-------- TESTO DA LEGGERE --------
La politica italiana è arrivata ad un livello di degrado intellettuale (quello morale è superato da tempo!), come probabilmente non si era mai verificato nella storia repubblicana.
Non si era mai vista tanta povertà di idee e una così forte omologazione nella proposta politica da parte dei due grandi contenitori politici, PD e PDL, che, riflessi l’uno nell’altro, per attirare le simpatie di coloro che ancora resistono a guardarli, hanno imboccato decisamente la strada del reality show, sicuri di replicarne le fortune.
Repubblica, lancia in resta, si spinge a rinnovare i fasti di Cronaca Vera, con le famose dieci domande al premier su Noemi e famiglia.
Per capire quale sia la potenza di fuoco messa in campo da questa corazzata editoriale, basta rendersi conto che ormai nei media nazionali da quattro giorni a questa parte non si parla di altro ed il centrosinistra si uniforma alla politica scandalistica del gruppo De Benedetti, rilanciando per bocca dei suoi dirigenti, il questionario di D’Avanzo & c.
Tutti gli altri grandi temi, dalla crisi economica sempre più grave alla questione ammortizzatori sociali, dalla giustizia in stato catatonico al nuovo sviluppo economico verde, dai tagli indecenti a scuola e università alla ricostruzione in Abruzzo ancora da progettare, tutto, ma proprio tutto, è sparito sotto i colpi dell’ultima intervista del quotidiano di piazza Indipendenza, udite udite, al personaggio del momento: l’ex ragazzo di Noemi...
Che Repubblica ieri gli abbia dedicato oltre la prima pagina ben due pagine interne con tanto di foto a colori e riproduzione della lettera che la ragazza gli scrisse prima di Natale, ci fa rabbrividire: alla faccia del giornalismo d’inchiesta, siamo caduti nella morbosità stile Cogne!
Certamente, nessuno può accusarci di essere stati mai morbidi con Silvio Berlusconi che, lo ribadiamo, non avrebbe mai dovuto salire a Palazzo Chigi se la nostra fosse stata una vera democrazia; perché le leggi, prima ancora di un’opposizione presentabile, glielo avrebbero dovuto impedire.
Ma questo è il paese in cui l’ex segretario del Partito democratico, Walter Veltroni appena acclamato vincitore delle primarie del 2007, tese la ciambella di salvataggio al Cavaliere, in caduta libera nei sondaggi e nel credito politico, dichiarando di volere concordare le riforme istituzionali proprio con lui, scaricando a stretto giro di stampa Prodi e i partiti della sua maggioranza e portando il Paese, inopinatamente, alle elezioni anticipate dopo appena 1 anno e mezzo di governo!
--------
> **COSA SI CHIEDE**:
A) Puoi estrarre dai record qui sotto, senza modificarle, le righe che vanno da quella che contiene "Viewport: 1928px width, 987px height." fino alla fine dei record, entrambe le estremità incluse, lasciando fuori le immagini?
B) Puoi proseguire il brano sul degrado della politica italiana a partire dal punto in cui si ferma?
-------- RECORD FORNITI --------
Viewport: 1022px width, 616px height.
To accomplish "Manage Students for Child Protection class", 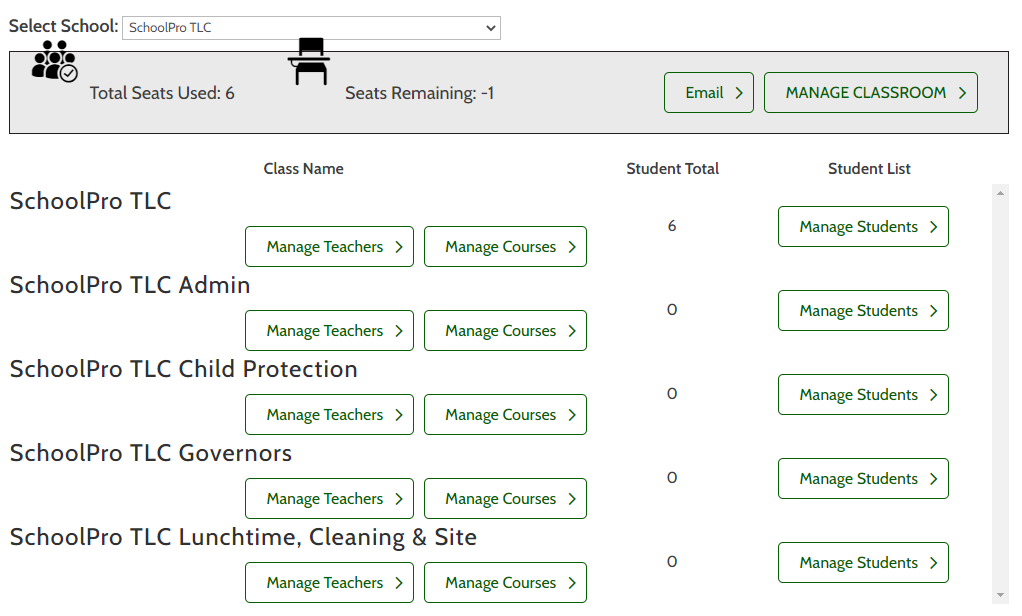I will coord(863,395).
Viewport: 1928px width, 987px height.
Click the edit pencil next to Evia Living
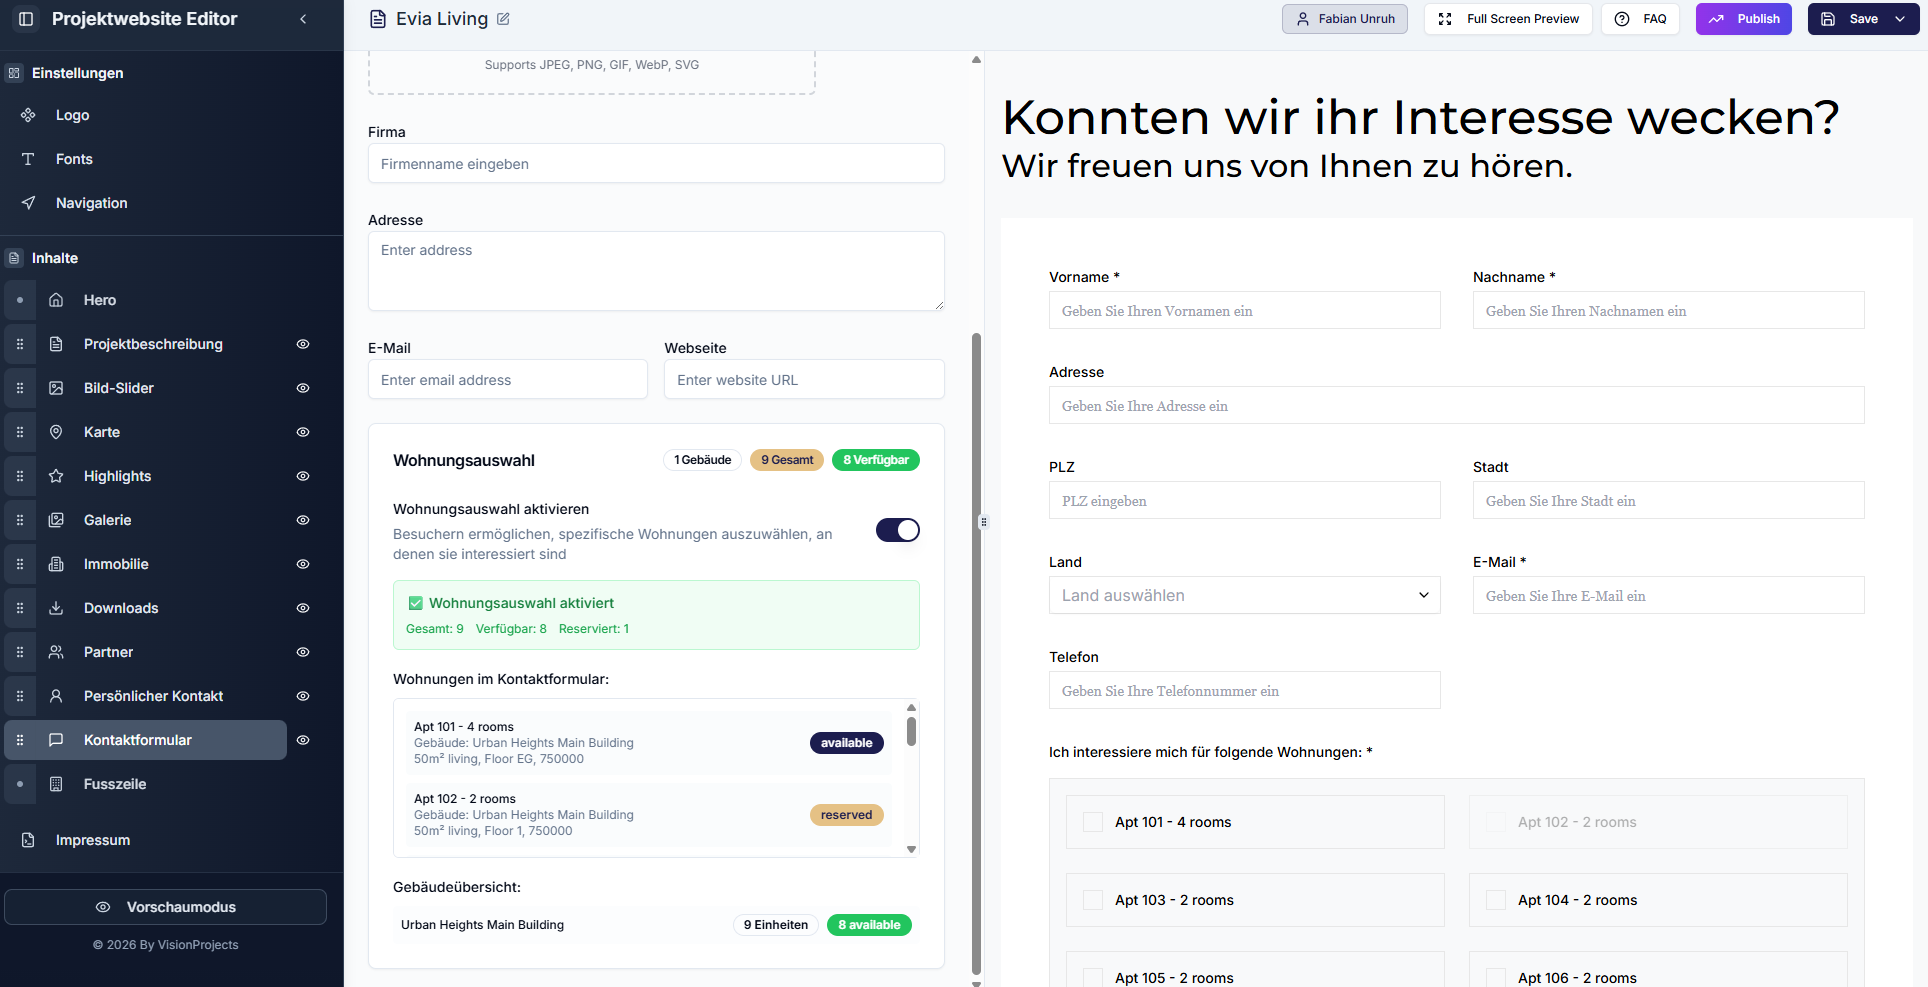coord(503,18)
--------
> **RISULTATI**:
A)
Viewport: 1928px width, 987px height.
Click the edit pencil next to Evia Living
coord(503,18)

B)
Questo è il paese in cui è tuttora in corso una durissima lotta di potere all’interno della casta dei politici, ma non in nome di principi costituzionali da salvaguardare o di interessi dei cittadini da difendere; unicamente allo scopo di una più ricca spartizione delle poltrone, un redde rationem tra potentati di varia matrice.
Il povero Dario Franceschini, che in questi mesi ha dimostrato di essere enormemente più abile di Veltroni, è suo malgrado espressione di quel gruppo dirigente che oggi si nasconde alle sue spalle: anzi trama nel dimenticatoio, nella prospettiva di un rilancio in grande stile.
Diverso sarebbe potuto essere il suo destino se sul suo nome si fosse coagulato un nuovo consenso nell’ambito di un congresso vero, che la nomenklatura non ha invece voluto celebrare, negandogli un mandato diverso.
Votare per il Partito democratico alla prossima tornata elettorale è, per l’elettore di centrosinistra, un po’ come gettarsi la zappa sui piedi: sai che soddisfazione a rivedere in primo piano i Fassino, D’Alema, Veltroni, Violante, Finocchiaro, i Bettini, cioè coloro che hanno permesso dopo pochi mesi a Silvio Berlusconi di tornare a Palazzo Chigi con le chiavi del portone!
Coloro che hanno tifato per la doppia scalata Bnl-Antonveneta e hanno favorito l’ostracismo contro Clementina Forleo e, contemporaneamente, contro Luigi de Magistris, titolare dell’inchiesta Why Not, colpevoli solo di aver fatto rispettare la legge.
Per fortuna i successivi pronunciamenti della magistratura ci hanno restituito adesso l’immagine specchiata e fulgida di questi due valorosi magistrati e la vergogna di una classe politica che ha scomodato il Csm pur di bloccarli.
Al procuratore di Salerno Luigi Apicella sono giunti persino a togliergli lo stipendio: un provvedimento del genere non sembra sia stato mai preso, neppure contro magistrati collusi con la mafia!
Eugenio Scalfari, maître à penser del Partito democratico, nel suo ultimo editoriale di ieri si dimentica di tutte queste vicende e, proprio come se non fosse successo niente, si ostina a pensare che il significato delle Europee andrà valutato attraverso la misura del distacco che ci sarà tra Partito democratico e Pdl.
Ci racconta la solita favoletta: elettori delusi del centrosinistra, se non volete rafforzare Silvio Berlusconi, votate Partito democratico!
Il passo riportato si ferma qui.